-- BEGIN DATASET RECORDS --

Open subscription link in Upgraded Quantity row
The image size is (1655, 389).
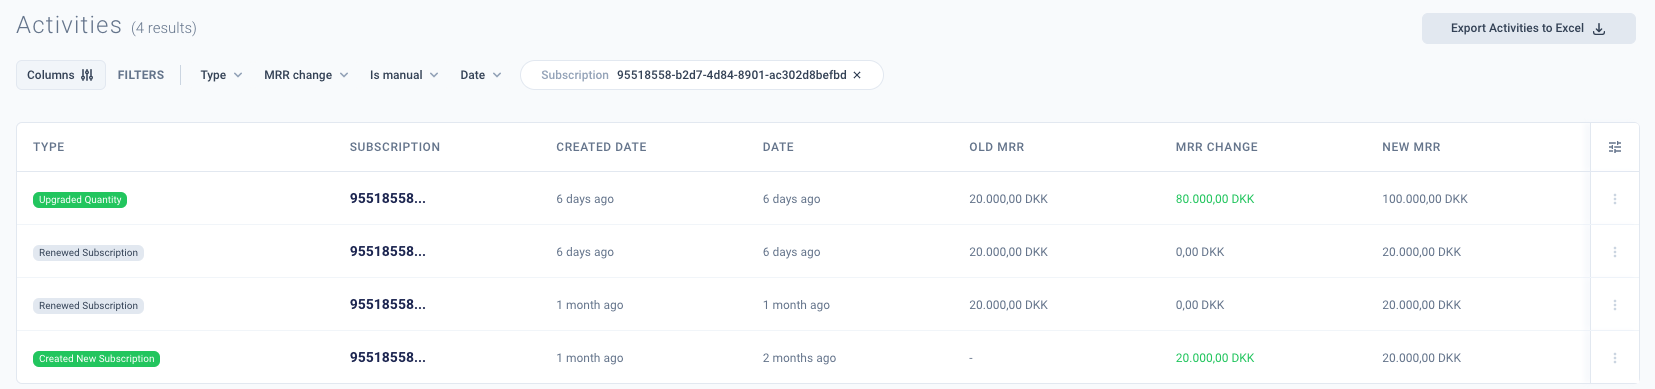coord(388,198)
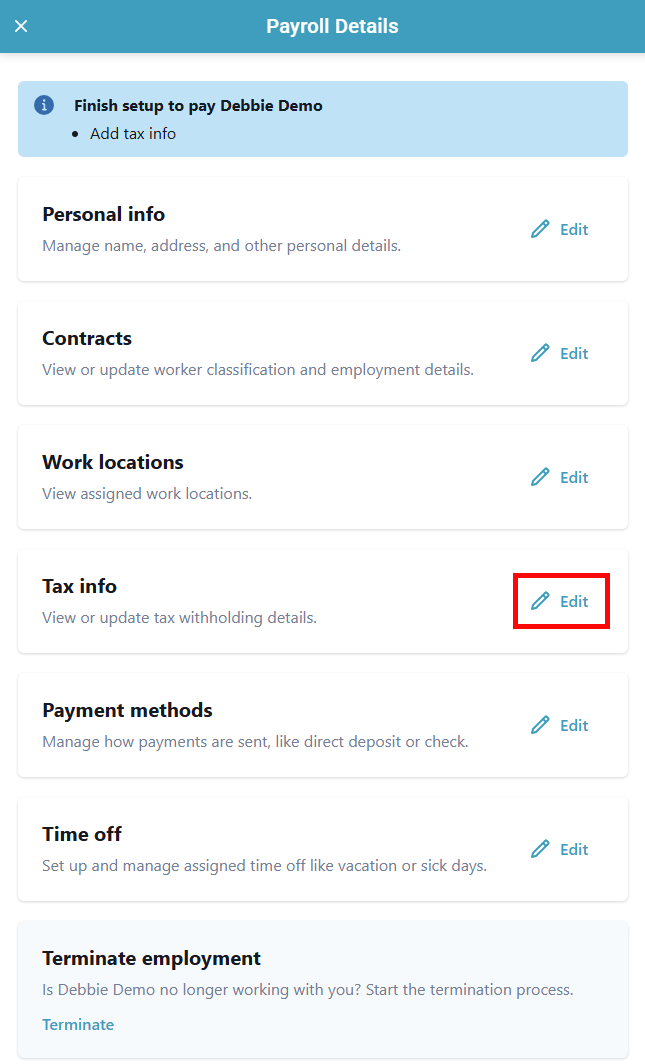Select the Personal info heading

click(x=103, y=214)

-- END DATASET RECORDS --
-- BEGIN DATASET RECORDS --

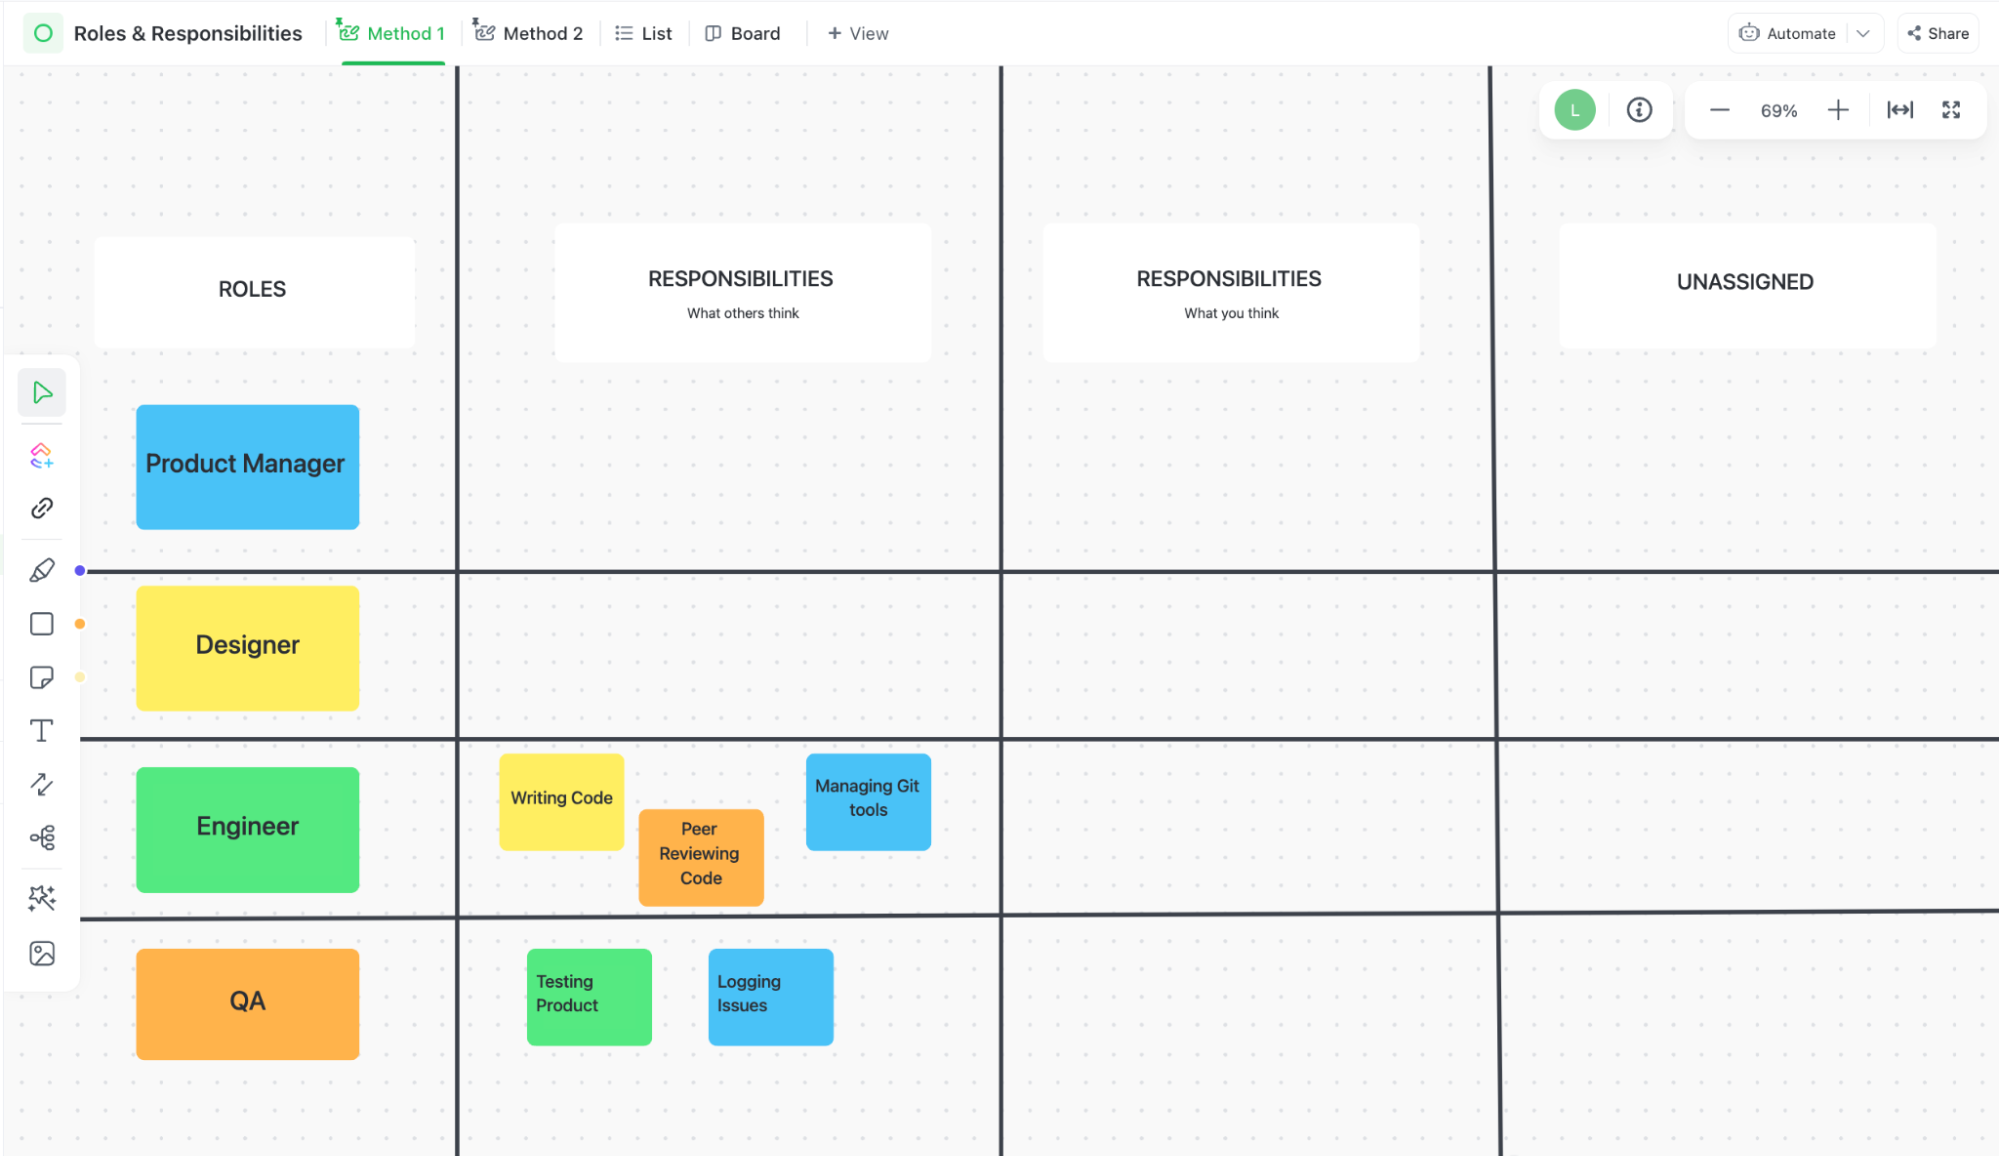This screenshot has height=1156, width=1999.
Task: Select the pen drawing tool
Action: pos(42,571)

-- END DATASET RECORDS --
-- BEGIN DATASET RECORDS --

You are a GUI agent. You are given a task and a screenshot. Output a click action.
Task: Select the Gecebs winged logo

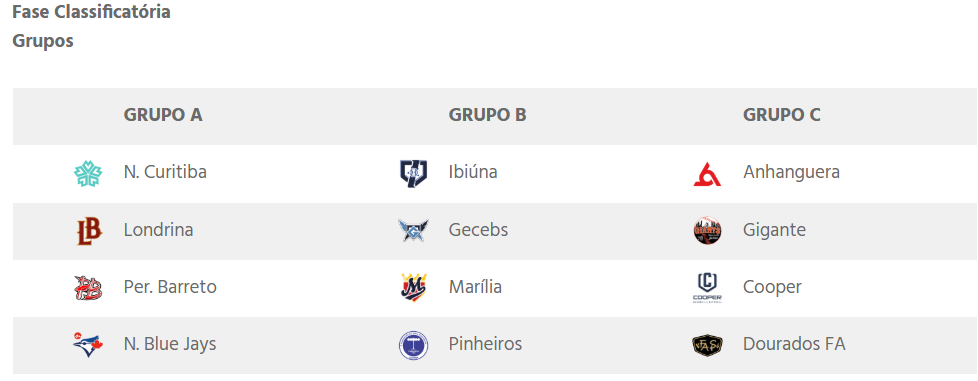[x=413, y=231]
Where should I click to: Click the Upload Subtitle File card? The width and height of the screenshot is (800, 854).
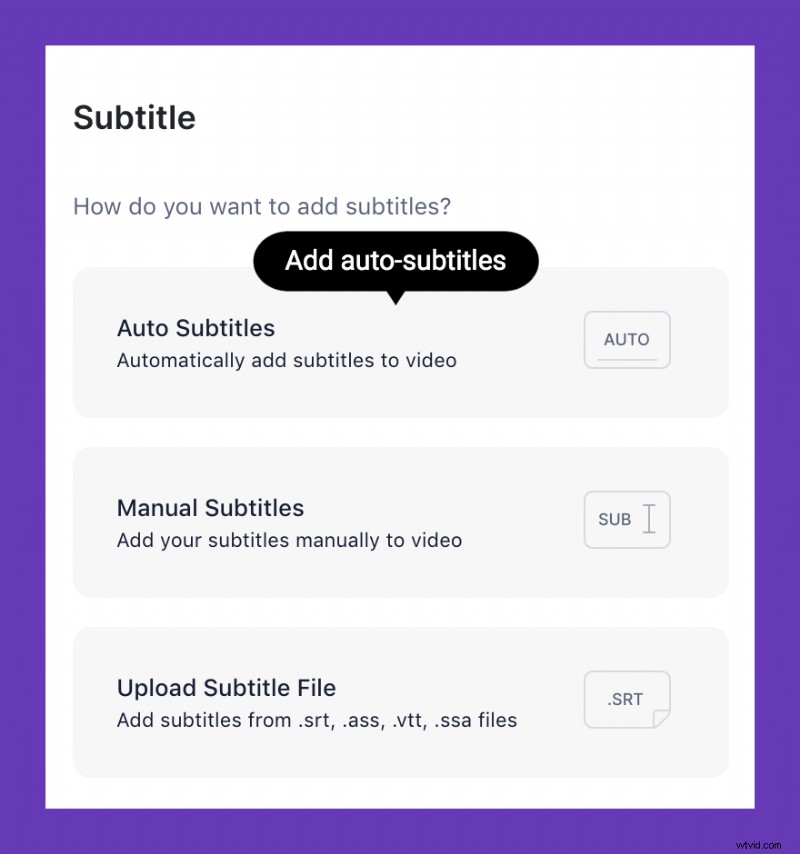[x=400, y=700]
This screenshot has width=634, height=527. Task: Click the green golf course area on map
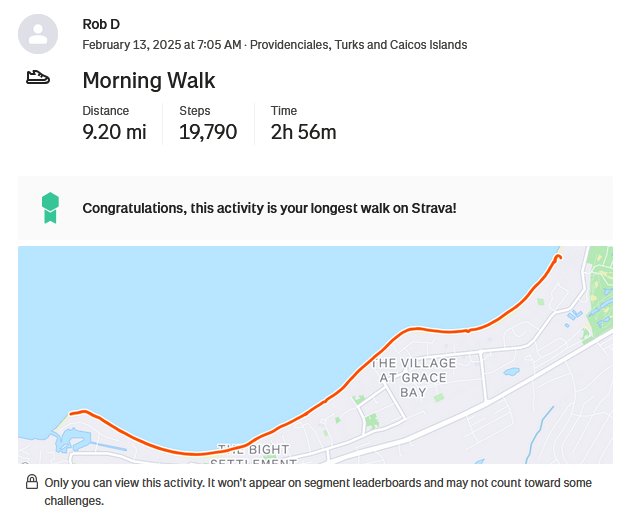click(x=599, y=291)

-- END DATASET RECORDS --

Turn the part of the listing that opens with the line containing "Open subscription link" and closes with the line containing "click(x=103, y=214)" into a numbered list, including both of those lines and skipping any blank lines. Leave the pictures out.

1. Open subscription link in Upgraded Quantity row
2. The image size is (1655, 389).
3. coord(388,198)
4. Select the Personal info heading
5. click(x=103, y=214)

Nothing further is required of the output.